• Directions:
Print word for word the lines between the one holding "Viewport: 224px width, 239px height." and the one holding "The height and width of the screenshot is (242, 494).", inclusive, leaving out the pictures.

• Data for the task:
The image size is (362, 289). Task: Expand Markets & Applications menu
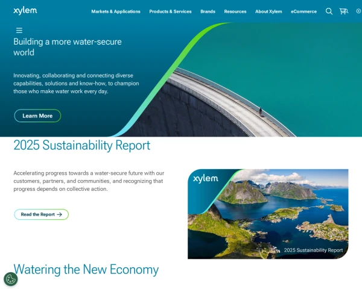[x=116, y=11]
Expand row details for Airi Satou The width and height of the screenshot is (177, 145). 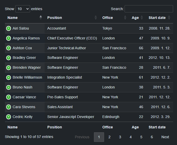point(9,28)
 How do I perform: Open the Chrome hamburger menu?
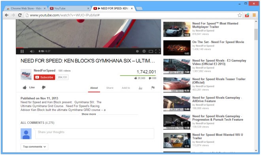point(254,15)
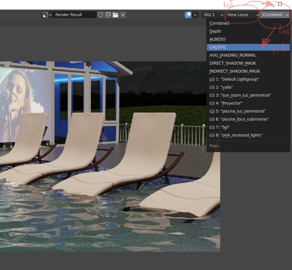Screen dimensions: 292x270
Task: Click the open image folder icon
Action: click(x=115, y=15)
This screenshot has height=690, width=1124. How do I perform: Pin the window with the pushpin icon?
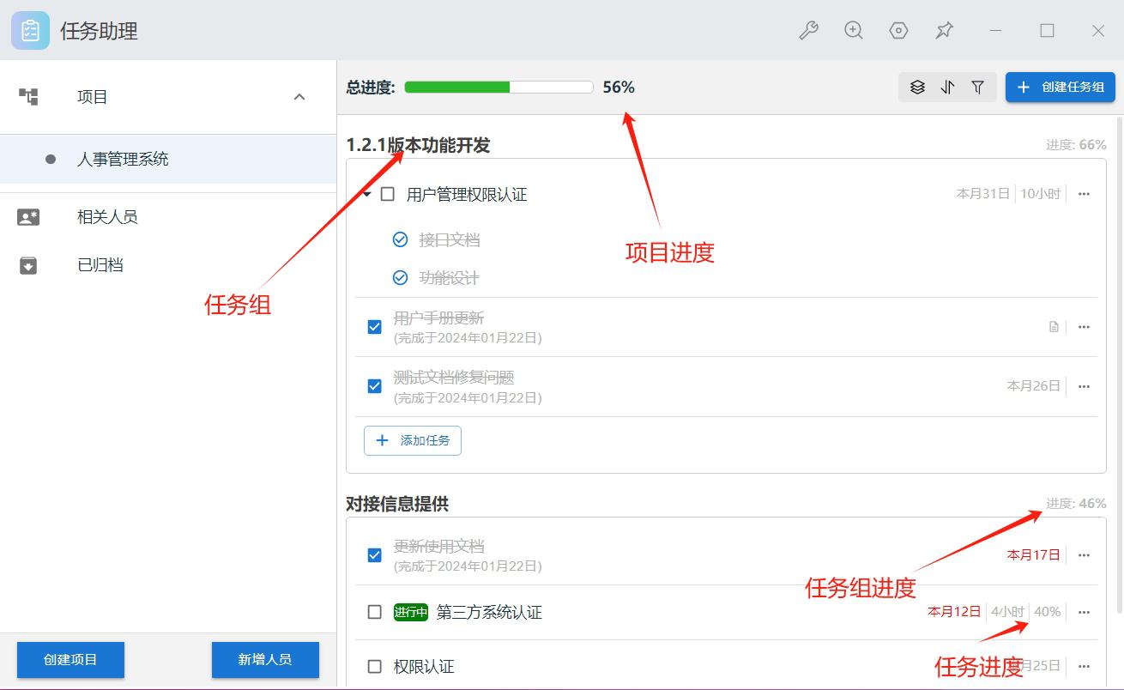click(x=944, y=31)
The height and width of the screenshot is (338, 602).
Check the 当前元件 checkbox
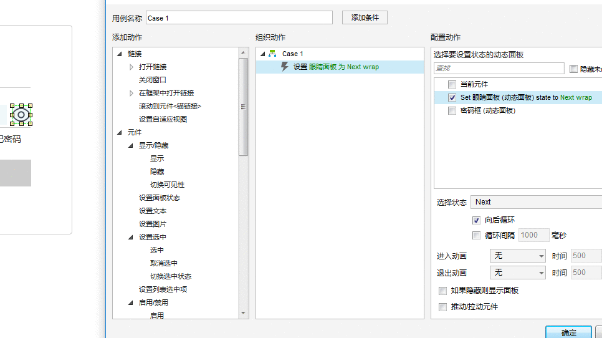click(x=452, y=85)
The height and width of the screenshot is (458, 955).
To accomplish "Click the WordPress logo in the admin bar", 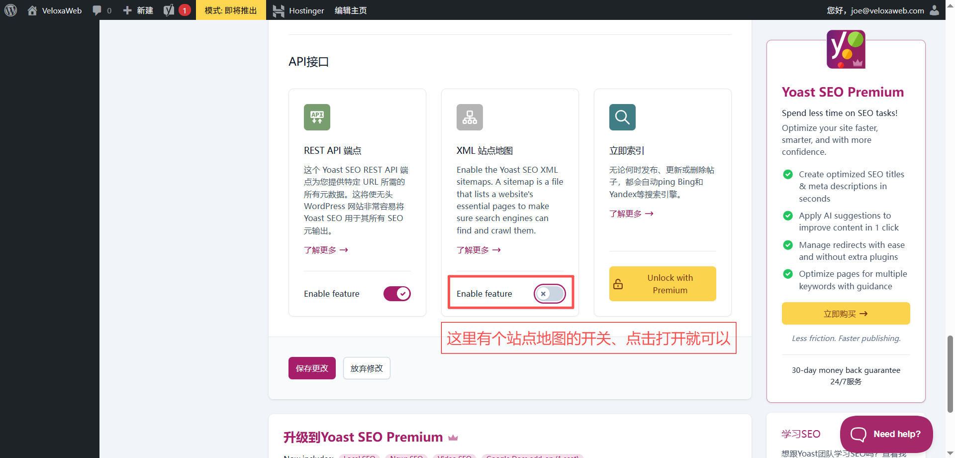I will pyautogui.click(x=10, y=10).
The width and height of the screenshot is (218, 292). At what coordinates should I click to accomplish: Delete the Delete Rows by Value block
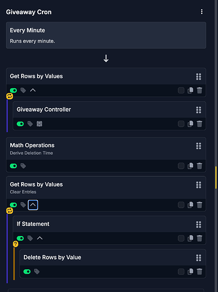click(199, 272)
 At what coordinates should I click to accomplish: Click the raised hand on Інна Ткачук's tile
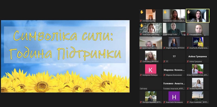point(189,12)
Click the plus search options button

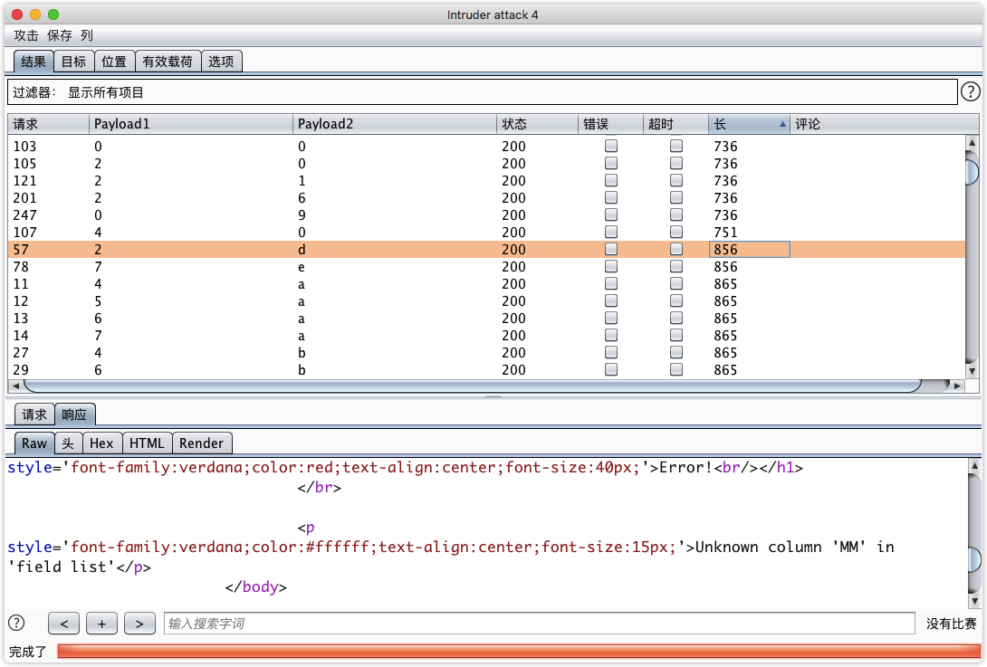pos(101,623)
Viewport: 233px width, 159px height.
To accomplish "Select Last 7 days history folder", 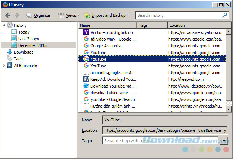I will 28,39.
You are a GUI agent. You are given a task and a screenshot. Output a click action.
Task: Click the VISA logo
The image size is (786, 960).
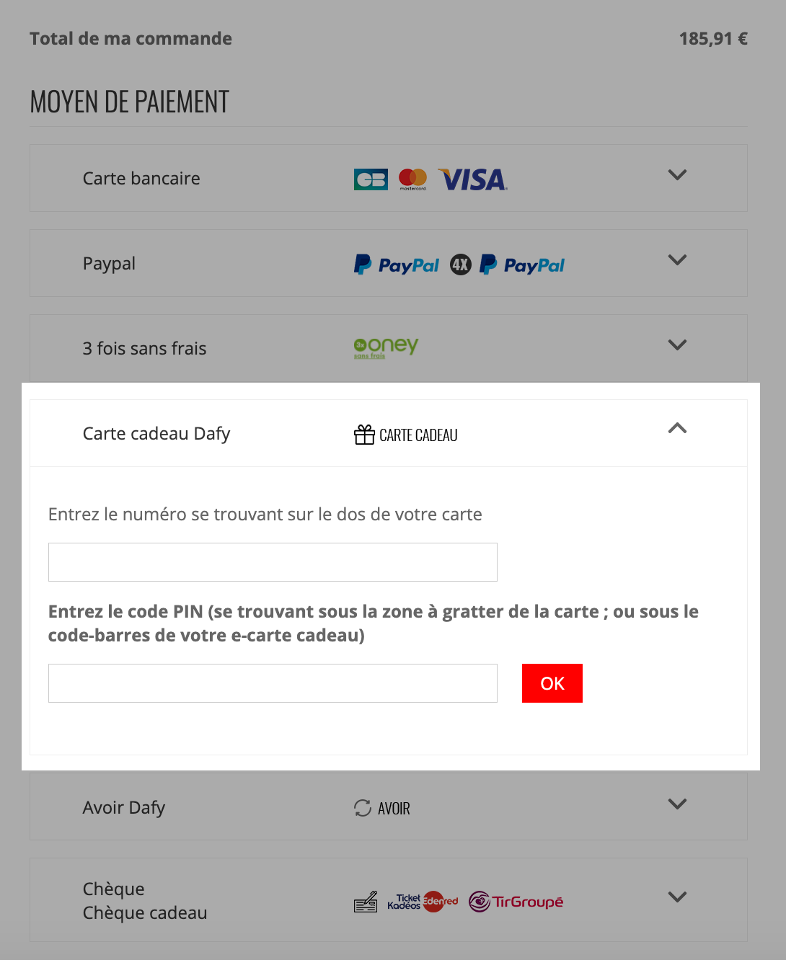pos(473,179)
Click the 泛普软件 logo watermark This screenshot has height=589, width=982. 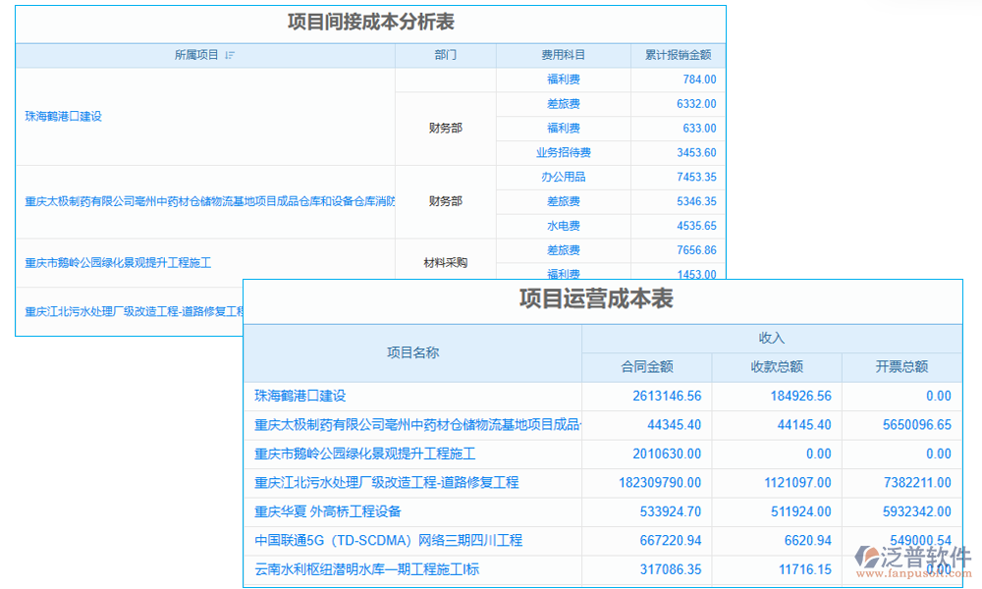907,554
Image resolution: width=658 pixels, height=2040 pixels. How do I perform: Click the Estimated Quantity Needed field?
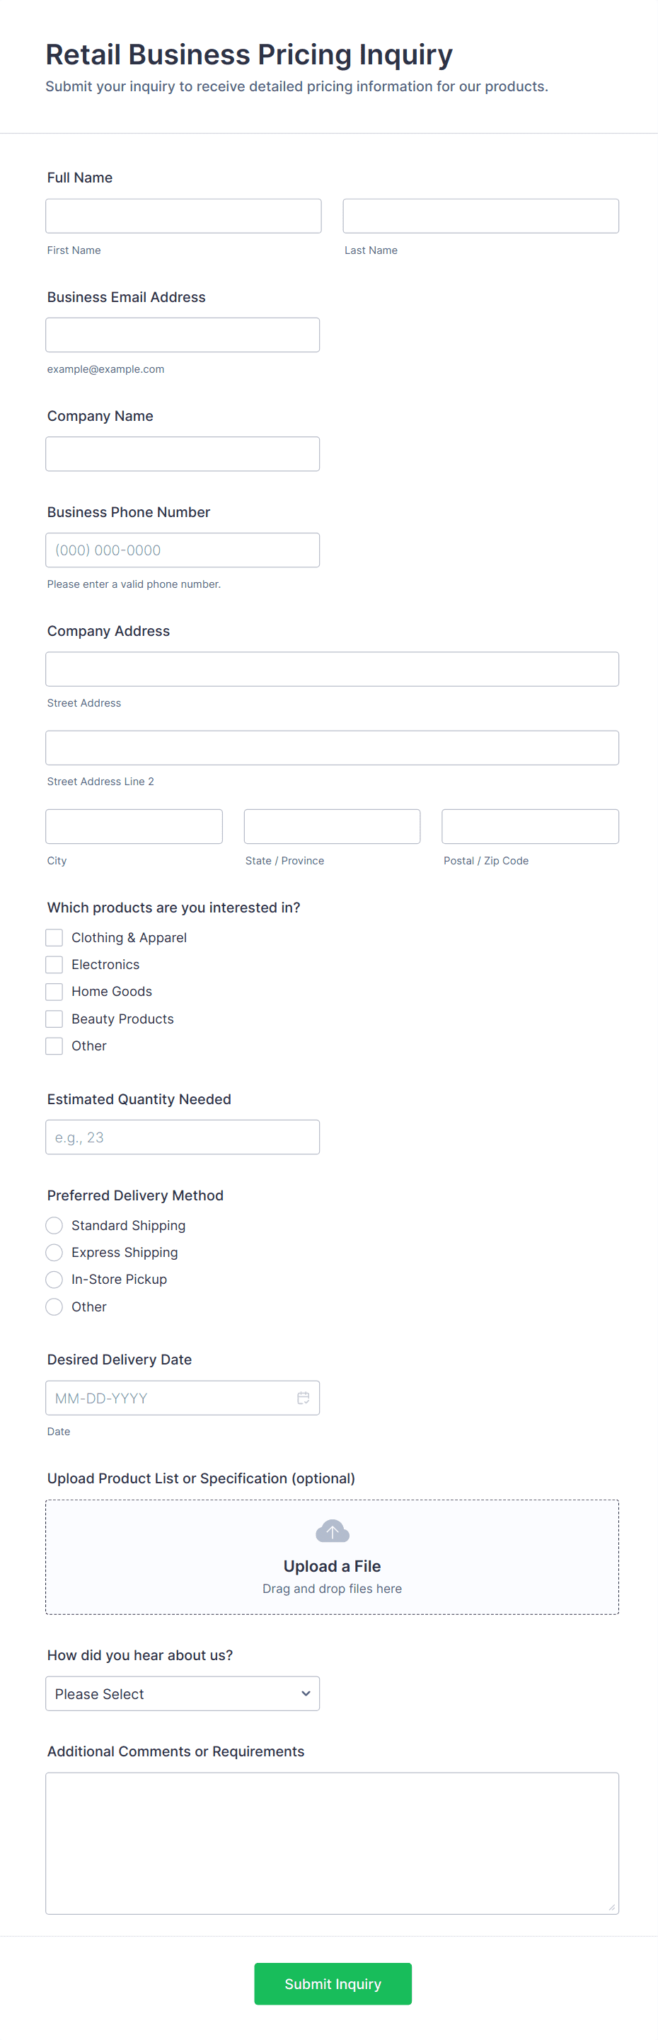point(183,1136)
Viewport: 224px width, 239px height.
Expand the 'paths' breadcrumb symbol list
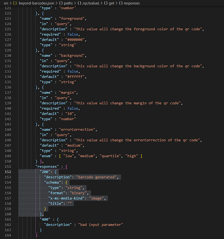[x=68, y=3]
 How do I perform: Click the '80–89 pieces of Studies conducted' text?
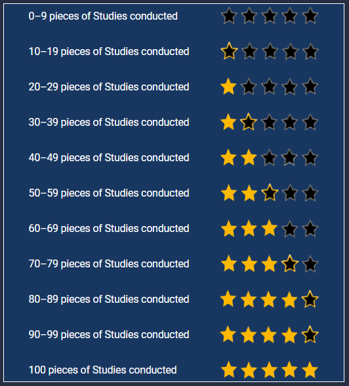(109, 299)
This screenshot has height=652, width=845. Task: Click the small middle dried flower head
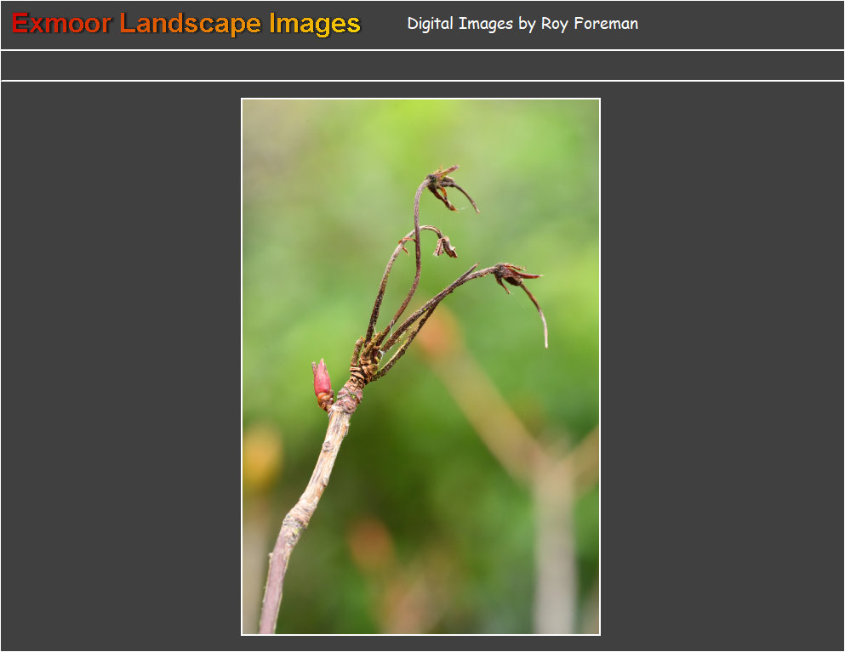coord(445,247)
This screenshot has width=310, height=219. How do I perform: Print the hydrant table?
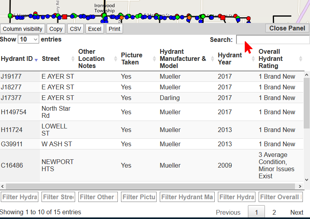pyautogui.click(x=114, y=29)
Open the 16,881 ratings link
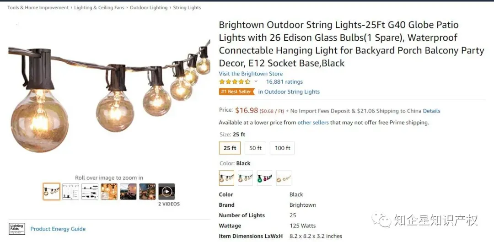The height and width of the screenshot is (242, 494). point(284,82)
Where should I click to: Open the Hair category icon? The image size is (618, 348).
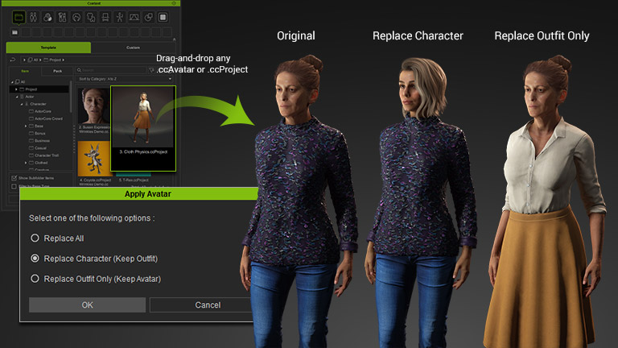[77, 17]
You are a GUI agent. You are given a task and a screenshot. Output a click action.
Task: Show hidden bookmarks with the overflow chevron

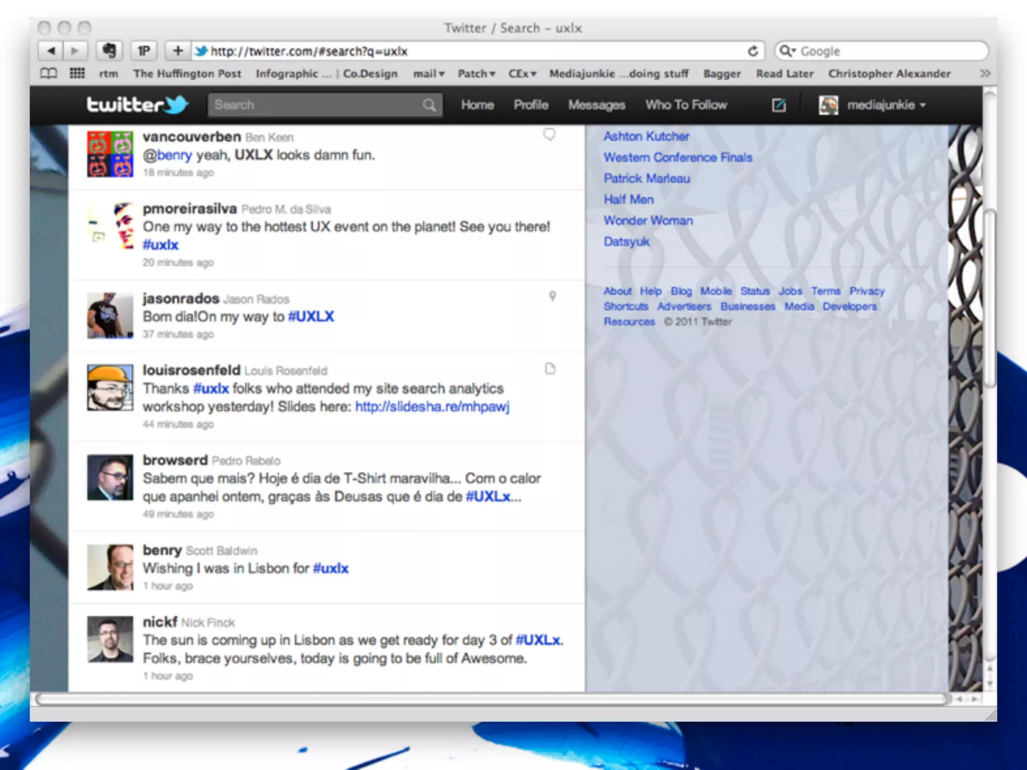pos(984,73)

• Exercise response:
Viewport: 224px width, 239px height.
Expand the 'paths' breadcrumb symbol list
[x=68, y=3]
 How do I perform: Click the '80–89 pieces of Studies conducted' text?
(109, 299)
This screenshot has height=652, width=845. Task: Click the small middle dried flower head
coord(445,247)
This screenshot has width=310, height=219. How do I perform: Print the hydrant table?
pyautogui.click(x=114, y=29)
Open the 16,881 ratings link
The height and width of the screenshot is (242, 494). point(284,82)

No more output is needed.